Une autre équipe de chercheurs de l’Université médicale de l’Anhui, en Chine, ont comparé les échantillons de sang de trois groupes de personnes :
- groupe témoin en bonne santé : 25 personnes
- symptômes légers de la COVID-19 : 55 personnes
- symptômes graves de la COVID-19 : 13 personnes
Cette équipe a constaté des problèmes immunologiques largement semblables à ceux observés par les chercheurs de Wuhan. Outre les faibles comptes de cellules CD4+ et CD8+, l’équipe de l’Anhui a trouvé que les taux d’un groupe de cellules qui combattent les virus, soit les cellules tueuses naturelles (NK+), étaient inférieurs à la normale.
Les chercheurs de l’Anhui ont également constaté que les cellules CD8+ et NK+ semblaient moins capables d’accomplir des fonctions antivirales chez les personnes porteuses du SRAS-CoV-2, peu importe l’intensité de leurs symptômes.
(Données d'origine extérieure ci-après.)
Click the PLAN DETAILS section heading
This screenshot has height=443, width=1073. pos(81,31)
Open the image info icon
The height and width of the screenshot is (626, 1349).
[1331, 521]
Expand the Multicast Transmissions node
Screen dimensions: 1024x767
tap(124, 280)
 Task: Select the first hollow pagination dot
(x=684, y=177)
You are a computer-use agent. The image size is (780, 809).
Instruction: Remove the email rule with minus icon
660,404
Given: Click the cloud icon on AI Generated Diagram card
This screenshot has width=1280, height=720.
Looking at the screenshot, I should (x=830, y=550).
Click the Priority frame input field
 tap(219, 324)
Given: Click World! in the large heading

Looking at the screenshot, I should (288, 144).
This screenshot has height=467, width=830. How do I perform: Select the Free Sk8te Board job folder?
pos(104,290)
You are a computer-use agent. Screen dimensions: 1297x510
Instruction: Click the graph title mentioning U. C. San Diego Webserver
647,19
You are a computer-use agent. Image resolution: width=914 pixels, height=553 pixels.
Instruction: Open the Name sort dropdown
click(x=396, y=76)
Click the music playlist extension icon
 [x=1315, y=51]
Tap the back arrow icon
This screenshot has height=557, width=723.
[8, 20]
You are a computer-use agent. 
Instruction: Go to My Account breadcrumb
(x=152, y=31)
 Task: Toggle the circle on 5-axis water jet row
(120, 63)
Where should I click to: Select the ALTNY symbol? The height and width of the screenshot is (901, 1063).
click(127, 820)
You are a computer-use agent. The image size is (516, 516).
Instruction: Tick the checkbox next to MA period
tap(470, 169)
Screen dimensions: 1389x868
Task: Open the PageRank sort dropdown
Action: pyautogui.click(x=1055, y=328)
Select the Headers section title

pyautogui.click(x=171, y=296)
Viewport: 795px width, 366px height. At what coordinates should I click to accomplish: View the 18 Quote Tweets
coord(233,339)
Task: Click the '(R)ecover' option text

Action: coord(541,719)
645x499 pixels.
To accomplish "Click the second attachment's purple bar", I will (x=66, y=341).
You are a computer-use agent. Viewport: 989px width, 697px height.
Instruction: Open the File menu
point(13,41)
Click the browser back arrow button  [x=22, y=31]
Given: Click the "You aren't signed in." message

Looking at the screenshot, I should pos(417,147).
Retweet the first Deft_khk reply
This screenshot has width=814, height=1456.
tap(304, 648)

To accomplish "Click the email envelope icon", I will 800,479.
L’analyse des échantillons de sang de personnes rétablies de la COVID-19 laissait croire que les taux de cellules T et de cellules NK+ revenaient à la normale après quelque temps.
L’équipe d’un autre établissement chinois, soit l’Institut de zoologie de Kunming, a analysé les échantillons de sang de 16 personnes atteintes de COVID-19. Dix personnes avaient des symptômes légers, et six d’entre elles éprouvaient des symptômes graves. Pour des fins de comparaison, les chercheurs ont prélevé des échantillons de sang chez six personnes en bonne santé.
En général, les chercheurs ont découvert un nombre plus élevé de cellules CD8+ activées chez les personnes gravement malades que chez les personnes légèrement malades ou en bonne santé. Qui plus est, les cellules CD8+ des personnes gravement malades de la COVID-19 semblaient épuisées sur le plan immunologique.
En résumé
Toutes ces équipes de recherche ont découvert que l’infection au SRAS-CoV-2 pouvait nuire au système immunitaire. Il est possible que les méfaits causés soient attribuables à l’activation immunologique excessive, à l’inflammation excessive et à l’épuisement des cellules CD8+, NK+ et CD4+. Il importe toutefois de noter que de nombreuses personnes qui contractent le SRAS-CoV-2 éprouvent seulement des symptômes légers, voire aucun. Il sera important d’étudier le système immunitaire de telles personnes pour trouver des indices sur la façon dont elles résistent aux lésions immunologiques graves.